> _Record set_
• • • • • • •
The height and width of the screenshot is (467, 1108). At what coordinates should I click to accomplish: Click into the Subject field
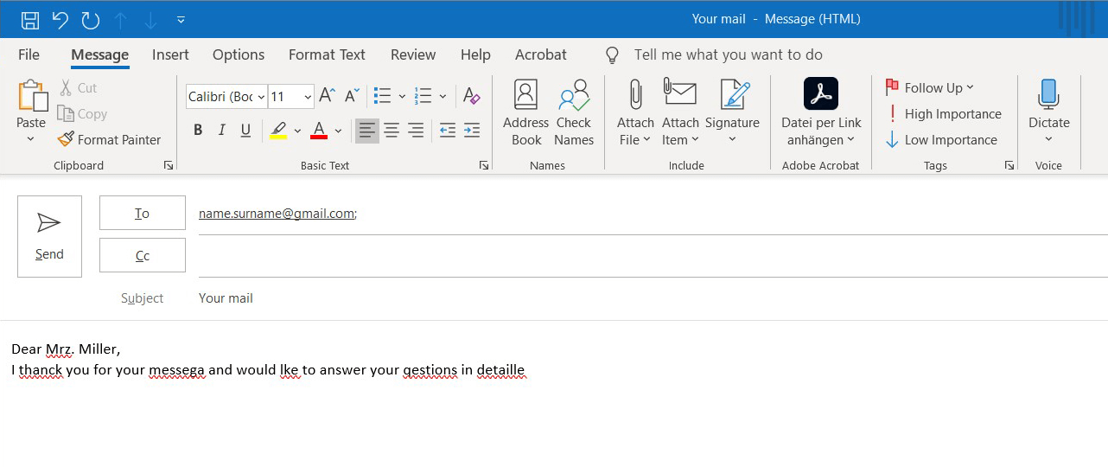[x=605, y=298]
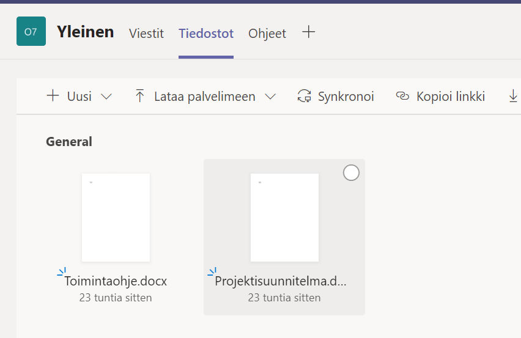Expand the Uusi dropdown chevron
This screenshot has width=521, height=338.
tap(106, 97)
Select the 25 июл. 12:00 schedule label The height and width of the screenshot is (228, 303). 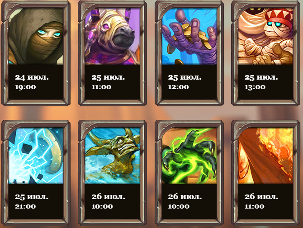(185, 82)
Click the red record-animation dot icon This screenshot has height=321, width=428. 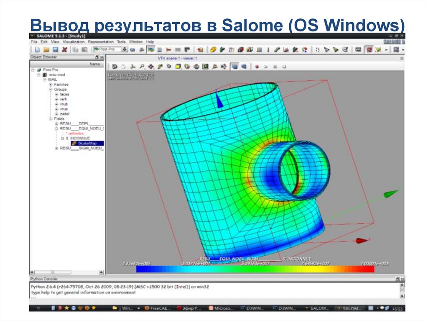[x=257, y=67]
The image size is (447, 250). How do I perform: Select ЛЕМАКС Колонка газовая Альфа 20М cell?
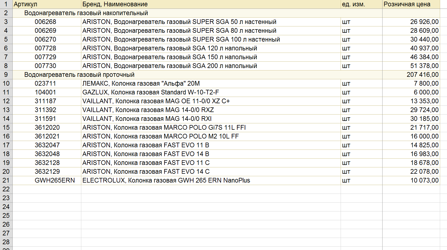point(211,83)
• • • • • • •
> _What you will do_
Copy exactly the lines from the one containing "The image size" through the final line of the records above, both included, and leave out any pictures.

> _Task result_
The image size is (447, 250). How do I perform: Select ЛЕМАКС Колонка газовая Альфа 20М cell?
point(211,83)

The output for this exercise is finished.